Oerlikon Solar to create 1000 high-tech jobs by 2009
- Fully automated end-to-end pilot production facility opened at Trübbach in Switzerland
- Major expansion of R&D activities in Trübbach
- Oerlikon customers in mass production, more than 400,000 solar modules manufactured industrially
- Solar power is becoming an economically viable alternative and will soon achieve grid parity
- Close cooperation between politics, science and industry as a model for success
Trübbach, August 25, 2008 - The ceremonial opening by Doris Leuthard of the new pilot line, which will be used for production of and research into the latest thin-film solar modules, signifies Oerlikon's commitment to the Swiss location and consolidates its global technology and market leadership.
Federal Councillor Doris Leuthard says: „For me, Oerlikon Solar is a good example of a global leader in the solar sector, serving the world's markets from Switzerland." As Federal Councillor Leuthard emphasised during the opening, the pilot line is not only making its mark in satisfying the increasing global demand for solar energy. Projects such as these also support the efforts of the political and economic sectors in making Switzerland one of the most innovative countries in the world. Switzerland should continue to be a key player in the field of innovations and in the field of solar technology. "We possess the core competence for both of these: the know-how and research plus the politico-economic framework on the one hand, and companies with the necessary technological skills on the other."
"The new pilot line will further strengthen the Trübbach site. It is the hub of our worldwide research and development operations", explains Dr. Uwe Krüger, CEO of Oerlikon. By the end of 2009, Oerlikon Solar will have created more than 1000 new high-tech jobs in Switzerland. The Swiss high-tech group has contributed significantly to the fact that solar power will soon be a real economical alternative to conventional energy generation. "Our facilities will achieve grid parity by 2010", says Oerlikon Solar CEO Jeannine Sargent.
***
* Given task: Reproduce the passage of the Oerlikon Solar text word for word, starting at "Oerlikon Solar to" and ending at "and market leadership.".

* Data excerpt:
***
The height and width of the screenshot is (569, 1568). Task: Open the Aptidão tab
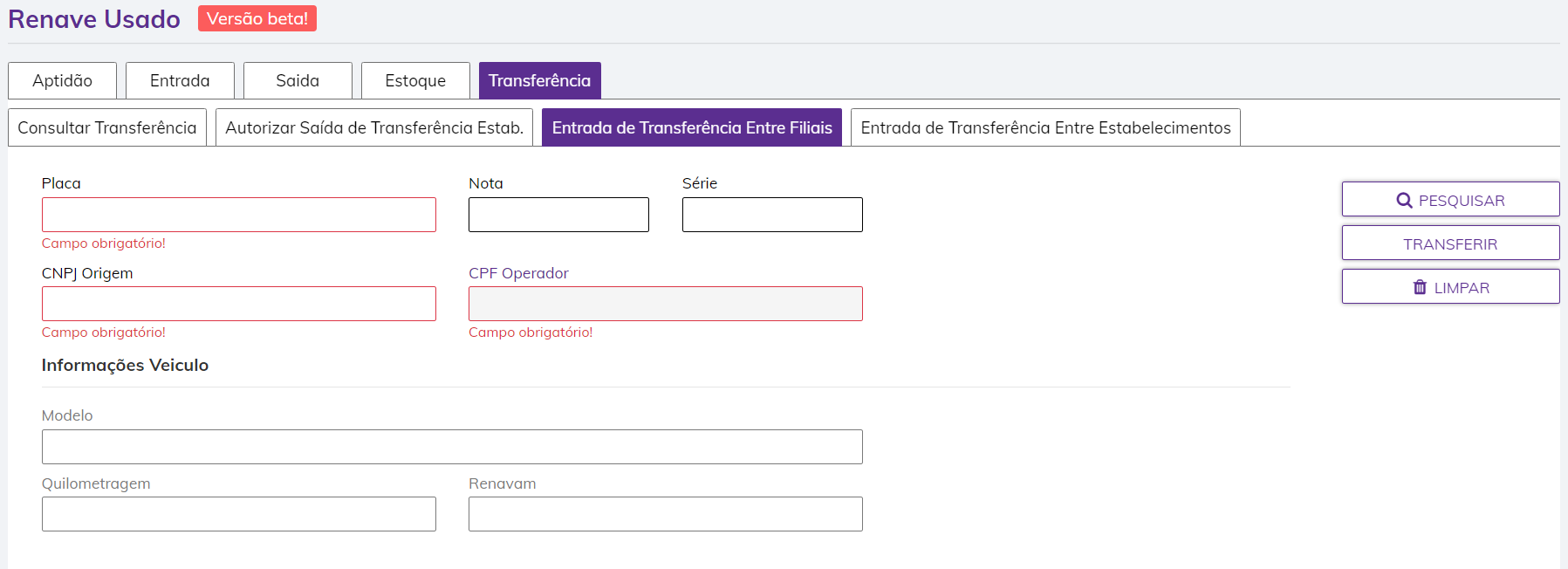(x=62, y=81)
***
* Result of this task:
Oerlikon Solar to create 1000 high-tech jobs by 2009
- Fully automated end-to-end pilot production facility opened at Trübbach in Switzerland
- Major expansion of R&D activities in Trübbach
- Oerlikon customers in mass production, more than 400,000 solar modules manufactured industrially
- Solar power is becoming an economically viable alternative and will soon achieve grid parity
- Close cooperation between politics, science and industry as a model for success
Trübbach, August 25, 2008 - The ceremonial opening by Doris Leuthard of the new pilot line, which will be used for production of and research into the latest thin-film solar modules, signifies Oerlikon's commitment to the Swiss location and consolidates its global technology and market leadership.